Stored items

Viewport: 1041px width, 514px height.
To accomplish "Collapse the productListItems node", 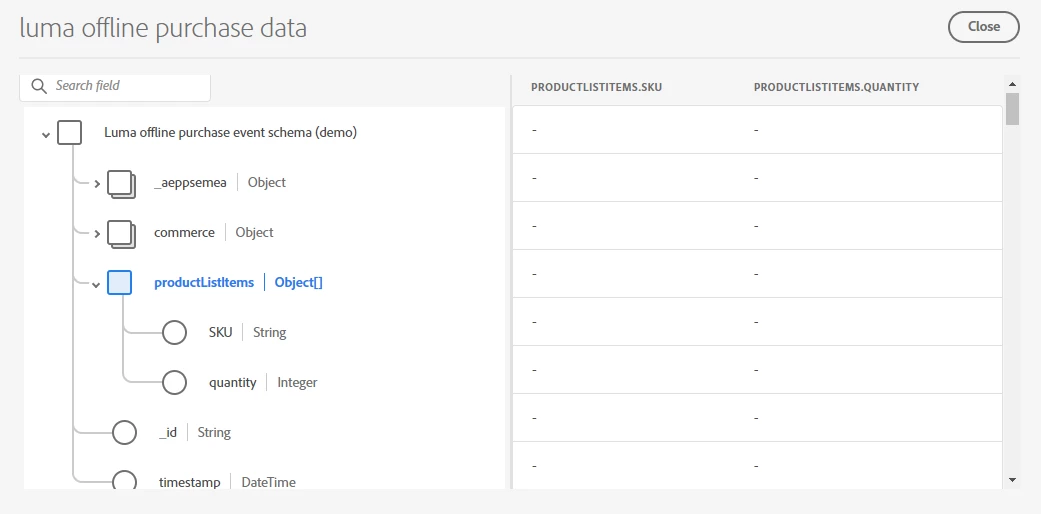I will coord(97,284).
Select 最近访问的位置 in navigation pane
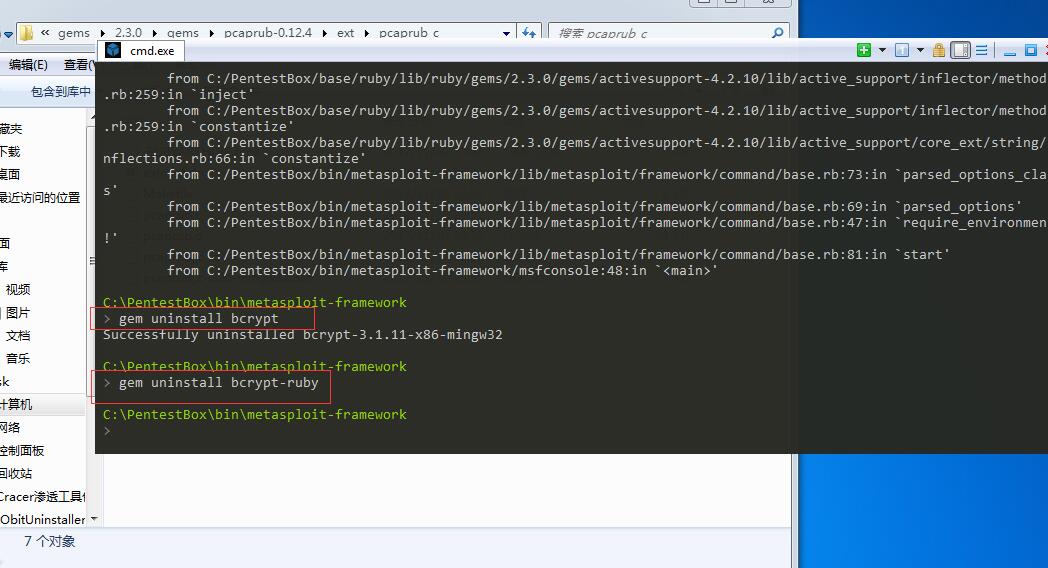This screenshot has width=1048, height=568. coord(40,198)
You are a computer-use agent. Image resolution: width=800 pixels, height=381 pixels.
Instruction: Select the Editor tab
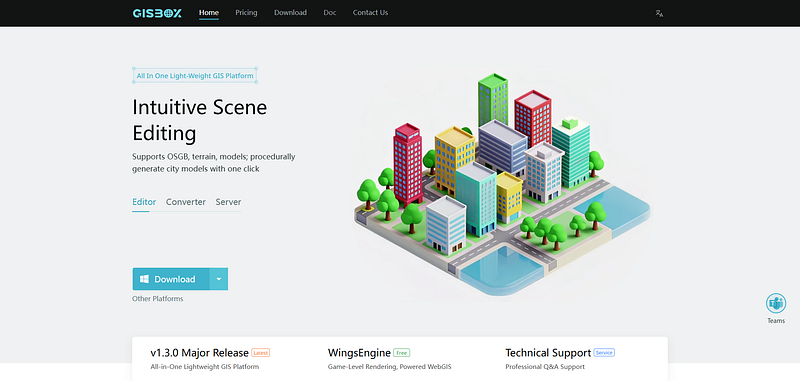click(144, 202)
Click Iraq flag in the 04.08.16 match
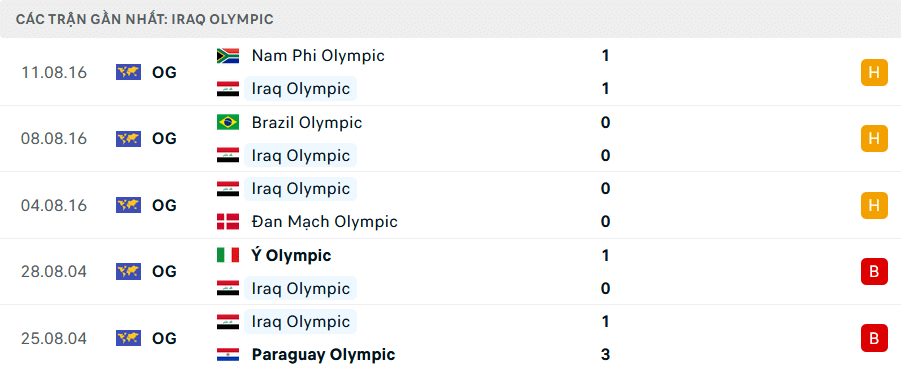 tap(228, 189)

**ASSIGNED TASK**. Beginning with the line that contains "You are a computer-use" and ending with the final line of the entries, every line must be copied exactly; the pictures must not.

**EXERCISE ANSWER**.
You are a computer-use agent. Image resolution: width=800 pixels, height=381 pixels.
Instruction: Select the Editor tab
click(144, 202)
Click Iraq flag in the 04.08.16 match
 tap(228, 189)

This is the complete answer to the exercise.